» WHAT IS EXPECTED: Only the closing portion of the entries is to be reproduced: the line containing "Click the sum total field showing 0,00" through the very last line, exactly as written.

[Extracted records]
□ □ □ □
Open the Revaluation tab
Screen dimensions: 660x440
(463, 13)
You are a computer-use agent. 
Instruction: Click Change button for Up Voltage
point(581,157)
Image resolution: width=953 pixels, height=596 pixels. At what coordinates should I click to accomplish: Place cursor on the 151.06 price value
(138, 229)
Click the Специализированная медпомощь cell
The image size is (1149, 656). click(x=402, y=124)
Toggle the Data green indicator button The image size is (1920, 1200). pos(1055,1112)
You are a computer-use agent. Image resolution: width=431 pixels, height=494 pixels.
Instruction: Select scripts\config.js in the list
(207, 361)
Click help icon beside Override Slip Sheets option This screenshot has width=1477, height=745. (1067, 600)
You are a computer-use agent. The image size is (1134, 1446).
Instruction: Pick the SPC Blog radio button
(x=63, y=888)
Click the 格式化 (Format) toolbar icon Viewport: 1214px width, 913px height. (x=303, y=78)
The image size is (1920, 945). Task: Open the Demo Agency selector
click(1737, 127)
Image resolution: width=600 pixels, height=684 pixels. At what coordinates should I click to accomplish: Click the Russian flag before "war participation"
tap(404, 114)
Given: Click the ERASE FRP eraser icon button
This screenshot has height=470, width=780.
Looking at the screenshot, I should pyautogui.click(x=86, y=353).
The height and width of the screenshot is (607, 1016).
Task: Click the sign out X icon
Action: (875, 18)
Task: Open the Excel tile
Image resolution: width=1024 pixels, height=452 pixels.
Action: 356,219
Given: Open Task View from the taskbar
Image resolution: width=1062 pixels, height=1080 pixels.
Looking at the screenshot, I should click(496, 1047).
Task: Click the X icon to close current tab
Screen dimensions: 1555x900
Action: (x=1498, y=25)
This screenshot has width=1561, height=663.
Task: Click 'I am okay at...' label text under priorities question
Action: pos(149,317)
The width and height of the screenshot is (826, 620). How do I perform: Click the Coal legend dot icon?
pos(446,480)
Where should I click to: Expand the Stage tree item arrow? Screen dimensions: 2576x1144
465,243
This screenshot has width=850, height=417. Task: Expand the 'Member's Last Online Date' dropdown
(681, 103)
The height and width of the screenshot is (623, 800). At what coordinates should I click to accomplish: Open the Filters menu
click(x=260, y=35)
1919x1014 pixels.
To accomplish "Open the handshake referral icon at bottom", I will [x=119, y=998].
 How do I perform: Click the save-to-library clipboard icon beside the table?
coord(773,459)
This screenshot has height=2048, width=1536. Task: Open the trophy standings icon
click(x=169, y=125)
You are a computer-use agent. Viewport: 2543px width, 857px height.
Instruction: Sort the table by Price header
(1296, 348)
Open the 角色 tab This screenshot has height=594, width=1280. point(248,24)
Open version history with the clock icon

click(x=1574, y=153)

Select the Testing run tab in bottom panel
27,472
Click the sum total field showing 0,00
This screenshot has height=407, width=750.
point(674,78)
□ □ □ □
» ANSWER:
Click the sum total field showing 0,00
This screenshot has height=407, width=750.
point(674,78)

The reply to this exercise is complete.